Spiders like Myrmarachne melanotarsa, a jumping spider, will hang out with ants and adopt ant behavior to blend in - and they do it to scare away predators. That may seem counter-intuitive to us since more people have arachnophobia than myrmecophobia (ant-phobia), but it turns out that many spiders and spider predators are terrified of ants.
“Ants are very dangerous to arthropods,” Ximena Nelson, of the University of Canterbury, told Discovery News. "Many ants contain formic acid, which they can use for defense by squirting it on potential predators, causing considerable harm.”
These strategies, which were selected by evolution over time, are not like most forms of animal mimicry, where an animal might temporarily mimic a sound or camouflage itself. "Each morph that resembled ants more was selected for and morphs that did not resemble ants were selected against,” added Nelson.
So for many spiders, being disguised as an ant is the perfect defense strategy. They use their front legs as pretend antennae, reflective hairs to look shiny, and a false waist.
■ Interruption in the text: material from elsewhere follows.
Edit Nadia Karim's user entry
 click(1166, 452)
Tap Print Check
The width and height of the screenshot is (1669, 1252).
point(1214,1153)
But for some spider species, an ant disguise is ideal for sneaking up on an unsuspecting ant and eating it. These spiders tend to attack stray ants so they don't get attacked by a mass of ants. Some spiders use their ant-look to turn the tables on their predators and feast on their predators' eggs.
So not only is the disguise a good way to not get eaten, it's also useful to carry out a stealth attack.